Question

What is the approximate peak value of an alternating current producing four times the heat produced per second by a steady current of $2\;{\text{A}}$ in a resistor?
A. $2.8\;{\text{A}}$
B. $4.0\;{\text{A}}$
C. $5.6\;{\text{A}}$
D. $8.4\;{\text{A}}$

Answer 1

Hint : Root mean square value of current flowing through the circuit is twice the value of steady-state current flowing and the ratio of maximum current flowing through the circuit to the root mean square value of current flowing through the circuit is the square root of two. By using this data, the approximate peak value of alternate current flowing through the circuit can be calculated.

Useful formula:
The expression for finding the root mean square value of alternative current is
${I_{rms}} = 2 \times {I_s}$
Where ${I_{rms}}$ RMS value of alternate current and ${I_s}$is the value of steady state current.

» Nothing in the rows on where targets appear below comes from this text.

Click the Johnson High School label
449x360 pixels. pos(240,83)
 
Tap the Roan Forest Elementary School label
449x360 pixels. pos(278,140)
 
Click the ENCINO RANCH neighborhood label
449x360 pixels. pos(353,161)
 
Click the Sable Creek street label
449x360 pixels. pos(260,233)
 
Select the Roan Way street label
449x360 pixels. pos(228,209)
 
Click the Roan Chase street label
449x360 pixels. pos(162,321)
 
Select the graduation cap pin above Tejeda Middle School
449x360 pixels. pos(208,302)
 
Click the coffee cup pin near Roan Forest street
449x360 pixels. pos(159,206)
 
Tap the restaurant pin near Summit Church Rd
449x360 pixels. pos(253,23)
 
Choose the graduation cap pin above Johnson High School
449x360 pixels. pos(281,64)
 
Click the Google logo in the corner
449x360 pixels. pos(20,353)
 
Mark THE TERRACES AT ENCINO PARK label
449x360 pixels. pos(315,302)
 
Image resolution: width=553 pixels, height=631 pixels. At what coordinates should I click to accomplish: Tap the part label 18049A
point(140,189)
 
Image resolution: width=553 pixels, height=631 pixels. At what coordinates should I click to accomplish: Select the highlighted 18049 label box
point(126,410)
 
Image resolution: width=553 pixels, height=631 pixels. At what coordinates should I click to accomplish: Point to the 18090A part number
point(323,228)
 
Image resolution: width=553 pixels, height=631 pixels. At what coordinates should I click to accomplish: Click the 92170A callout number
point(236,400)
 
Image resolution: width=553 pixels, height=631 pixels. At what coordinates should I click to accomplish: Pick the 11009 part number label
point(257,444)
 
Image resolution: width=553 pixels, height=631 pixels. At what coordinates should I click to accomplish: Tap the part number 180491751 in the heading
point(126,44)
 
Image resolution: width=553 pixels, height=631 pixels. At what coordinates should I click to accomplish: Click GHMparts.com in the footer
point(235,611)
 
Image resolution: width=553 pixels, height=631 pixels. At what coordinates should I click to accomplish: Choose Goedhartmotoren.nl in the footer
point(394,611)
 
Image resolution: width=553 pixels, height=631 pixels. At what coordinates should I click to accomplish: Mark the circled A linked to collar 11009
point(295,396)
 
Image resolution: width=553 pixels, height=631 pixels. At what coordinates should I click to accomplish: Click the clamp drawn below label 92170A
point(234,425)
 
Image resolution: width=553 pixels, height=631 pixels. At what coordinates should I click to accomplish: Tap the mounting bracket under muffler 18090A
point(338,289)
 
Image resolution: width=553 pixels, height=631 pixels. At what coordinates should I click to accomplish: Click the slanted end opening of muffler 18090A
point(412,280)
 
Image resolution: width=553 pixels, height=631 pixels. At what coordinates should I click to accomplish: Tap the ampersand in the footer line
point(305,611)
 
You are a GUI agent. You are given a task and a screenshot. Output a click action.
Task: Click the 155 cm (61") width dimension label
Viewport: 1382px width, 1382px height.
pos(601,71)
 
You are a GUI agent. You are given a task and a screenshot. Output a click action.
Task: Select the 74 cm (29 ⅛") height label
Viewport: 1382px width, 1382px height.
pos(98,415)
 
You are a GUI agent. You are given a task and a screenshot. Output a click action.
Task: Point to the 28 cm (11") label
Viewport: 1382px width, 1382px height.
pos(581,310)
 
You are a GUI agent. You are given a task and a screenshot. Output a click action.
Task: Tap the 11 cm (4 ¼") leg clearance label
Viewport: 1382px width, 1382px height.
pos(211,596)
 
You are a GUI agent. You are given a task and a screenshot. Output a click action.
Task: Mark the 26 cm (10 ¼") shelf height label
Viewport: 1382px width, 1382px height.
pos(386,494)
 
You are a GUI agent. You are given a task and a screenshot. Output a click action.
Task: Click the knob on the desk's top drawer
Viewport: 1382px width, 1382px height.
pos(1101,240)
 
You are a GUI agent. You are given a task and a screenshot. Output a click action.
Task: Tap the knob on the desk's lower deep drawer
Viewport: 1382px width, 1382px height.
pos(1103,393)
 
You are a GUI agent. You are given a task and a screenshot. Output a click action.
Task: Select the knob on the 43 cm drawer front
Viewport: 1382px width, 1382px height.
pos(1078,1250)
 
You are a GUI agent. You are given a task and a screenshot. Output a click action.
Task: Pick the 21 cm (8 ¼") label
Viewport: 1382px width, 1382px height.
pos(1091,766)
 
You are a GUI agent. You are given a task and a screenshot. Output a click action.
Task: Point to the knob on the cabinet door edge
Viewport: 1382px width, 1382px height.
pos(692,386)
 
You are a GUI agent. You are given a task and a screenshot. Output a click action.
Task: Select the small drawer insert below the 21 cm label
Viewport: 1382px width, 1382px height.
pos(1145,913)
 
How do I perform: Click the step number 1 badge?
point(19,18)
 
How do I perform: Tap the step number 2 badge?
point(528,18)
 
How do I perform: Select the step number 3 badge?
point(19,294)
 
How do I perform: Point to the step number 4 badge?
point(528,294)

${I_{\max }} = \sqrt 2 \;{I_{rms}}$

${I_{\max }}$is the peak value of current flowing through the circuit.

Given data:
Steady state current in a resistor is ${I_s} = 2\;{\text{A}}$

Complete step-by-step solution:

The expression for finding the root mean square value of alternative current is
${I_{rms}} = 2 \times {I_s}$
Substitute all the values in the above equation.
$

{I_{rms}} = 2 \times 2;{\text{A}} \\
{I_{rms}} = 4;{\text{A}} \\
$

The expression for finding the peak value of current flowing through the resistor is:
${I_{\max }} = \sqrt 2 \;{I_{rms}}$
Substitute all the values in the above equation.
$

{I_{\max }} = \sqrt 2 ; \times 4;A \\
{I_{\max }} = 1.414; \times 4;A \\
{I_{\max }} = 5.6;{\text{A}} \\
; \\
$

Thus, the peak value of current flowing through the resistor is ${I_{\max }} = 5.6\;{\text{A}}$

Hence the option C is correct.

Note : The thermal energy developed in the resistor when the sinusoidal current passes through the resistor depends on the root mean square value of the current, resistance, and the time period. The thermal energy is produced in the negative and positive intervals of the current flow.